In 2007 Richmond California had one of the highest murder rates in California. This is a story of how five people willing to innovate outside the lines of conventional thinking were able to help a community change the equation.

The backstory of how this happened is hardly known.

Mayor Gayle McGlaughlin had just become the highest elected Green in the US, winning the Mayor's race by 300 votes on a mandate to reduce the historic level of violence and poverty.

The community approached her with an idea to put neighborhood peace keepers out ont eh streets, a notion redolent of the "Red Berets" of the 1970's, community volunteers who would occupy the streets and keep them safe by standing guard. The Mayor directed her staff to come up with options to execute such an idea. Given the level of tension and danger on the streets the idea of volunteer neighborhood peace keepers was a bit out of step with the kind of outcomes that were needed. Staff was quite dubious and searched for a better idea, given whatever the solution it would have to be funded and approved by a vote from the City Council with the support of City Management.

The City Manager, Bill Lindsay, deserves great credit for being willing to try new things and consider radical notions.

The idea that staff came up with was remarkably simple: Create a brand new city department who's only mission and function was to focus on crime prevention by focusing on the top 50 people in and out of prison, and creating alternative pathways for livelihood for them instead of the recidivist trend of returning to a life of crime. Why? Other than the police who were a reactive force, there was nobody in the City who's job was to prevent violence and crime.

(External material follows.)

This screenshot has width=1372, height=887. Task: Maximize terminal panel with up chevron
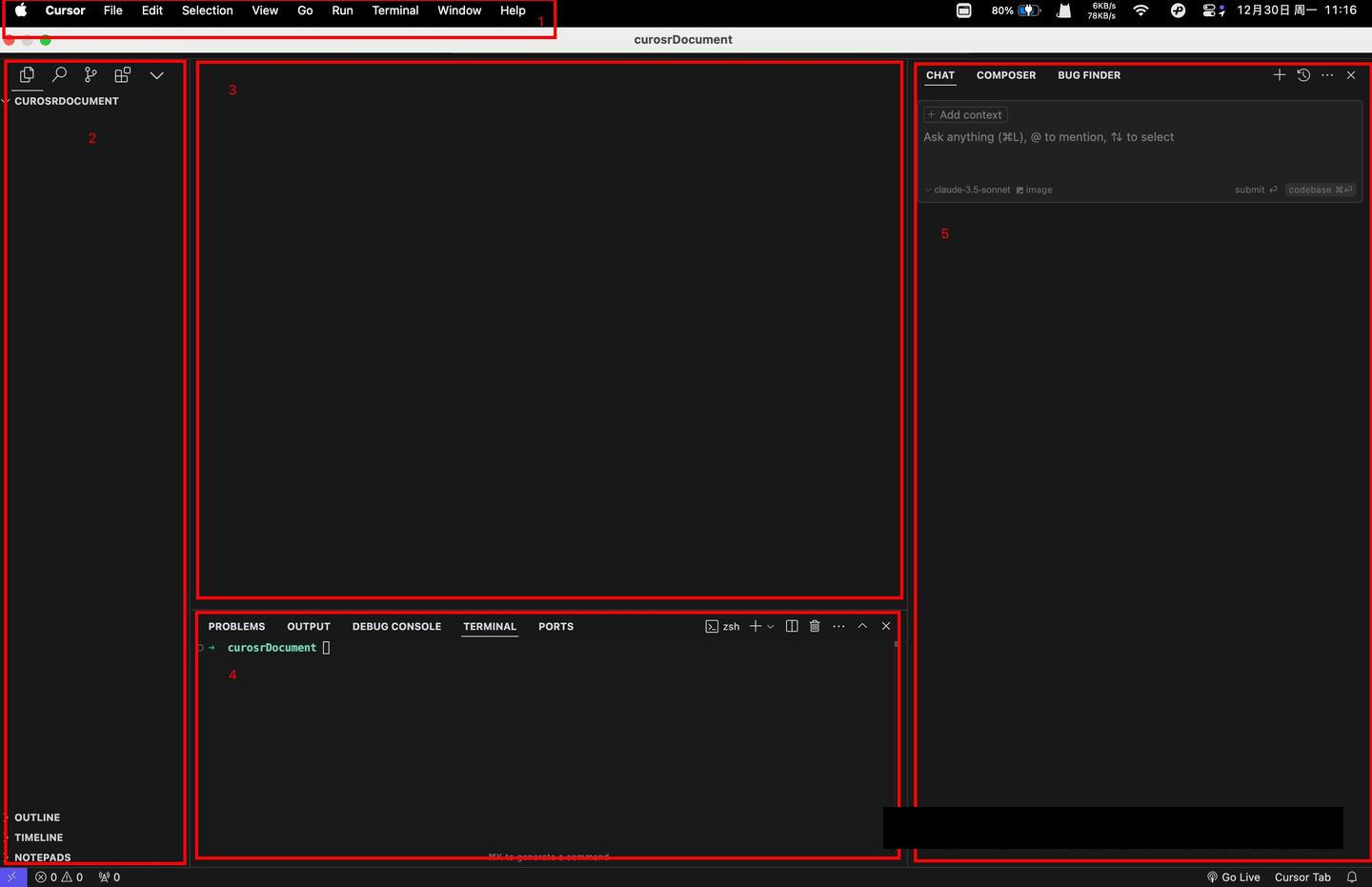[862, 626]
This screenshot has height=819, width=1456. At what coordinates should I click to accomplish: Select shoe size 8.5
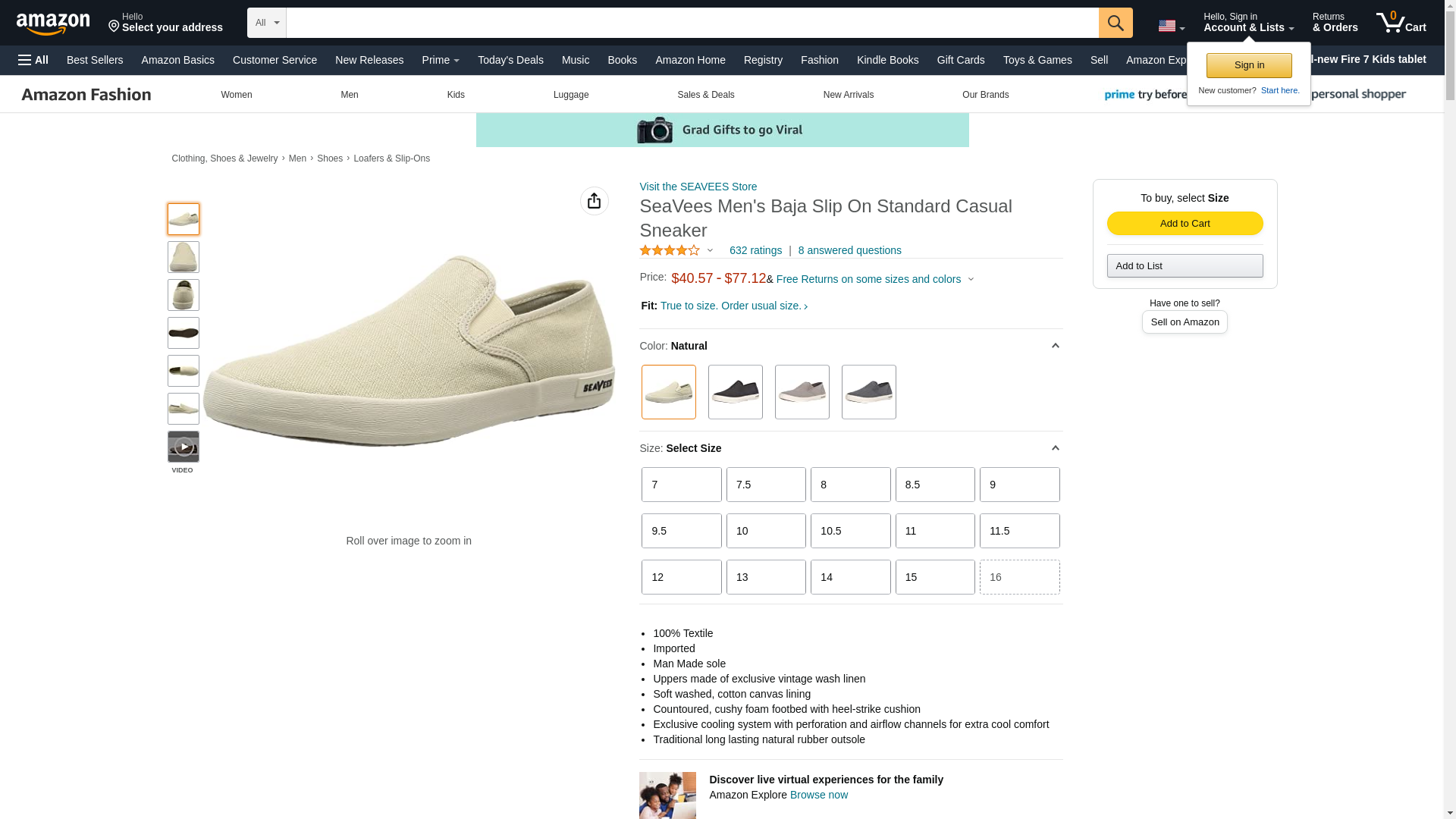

Creating a new city department was a tall order. In fact, our calculation was it would cost tax payers $1 MM per year to create a department and staff a program to intervene in cyclical patterns of violence, in a city that was already under serious financial constraints .  The proposal was immediately controversial, and many elected officials privately sought to kill it, given there was no precedent - nothing like this had ever been done.

 Aside from the community the heroes of the story are the city manager Bill Lindsay and the Finance Director, Jim Goins, who both agreed to support the proposal in the face of opposition and the doubts put forward by reluctant city council members. The other heroes of the story were the local community, who came out to support the Mayor's proposal and demanded that the city council approve it or offer a better solution. The proposal passed, largely on the basis of support from the Finance Director, Jim Goins, who pledged to find the money ,and without whom, it was dead on arrival. 

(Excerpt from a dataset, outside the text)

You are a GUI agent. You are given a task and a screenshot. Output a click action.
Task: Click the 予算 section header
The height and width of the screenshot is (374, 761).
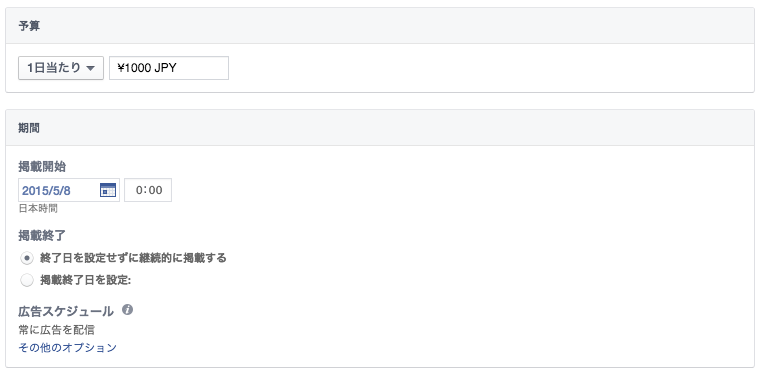click(x=29, y=26)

The next crucial step was finding a director for the new Office of Neighborhood Safety. Enter Devone Bogan, who was hired and put together his own study, which confirmed the research previously conducted by the Mayor's staff. 

As a true innovator, Jim Goins had already been experimenting with paying community members who had a history of involvement with crime to become role models for peace, in what came to be pay for performance agreements that create economic and social incentives to maintain peace on the streets. ONS staff were remarkably effective at intervening in community violence and halting revenge shootings, by engaging those individuals directly and appealing to their better senses. What this meant was the usual cycle of violence, a shooting on the weekend which would invariably lead to retalations and more shootings by the end of the week, was effectively interrupted.

The program has since received awards, been to the White House and Mr. Bogan has sought to replicate it in other cities through an initiatve called Advance Peace.